**Problem details**
Give back the whole listing word for word and skip each picture.

**Provided data**
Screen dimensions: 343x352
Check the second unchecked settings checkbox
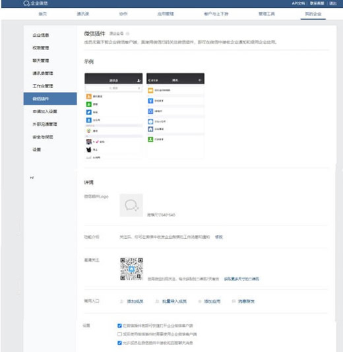pyautogui.click(x=119, y=334)
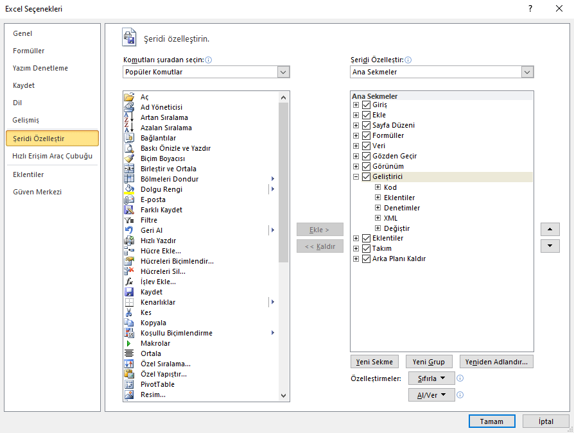Disable the Arka Planı Kaldır checkbox

click(367, 259)
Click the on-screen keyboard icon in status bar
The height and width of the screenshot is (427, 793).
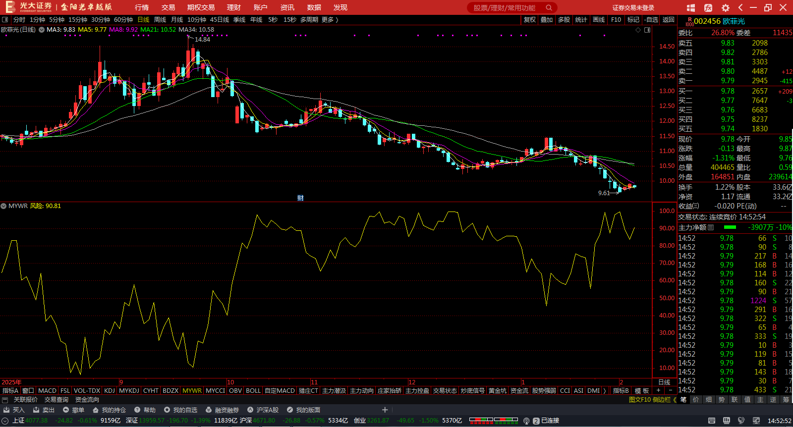click(712, 421)
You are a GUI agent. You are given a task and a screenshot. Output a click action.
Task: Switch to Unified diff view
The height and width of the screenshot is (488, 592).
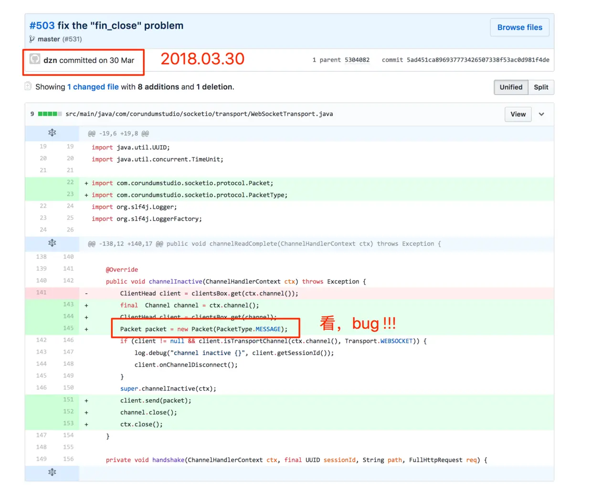[511, 87]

**Answer to the exercise**
Screen dimensions: 343x352
Check the second unchecked settings checkbox
pyautogui.click(x=119, y=334)
Disable the Arka Planı Kaldır checkbox

click(367, 259)
Click the on-screen keyboard icon in status bar
The height and width of the screenshot is (427, 793).
click(712, 421)
You are a GUI agent. You are given a task and a screenshot. Output a click action.
Task: Switch to Unified diff view
The height and width of the screenshot is (488, 592).
[511, 87]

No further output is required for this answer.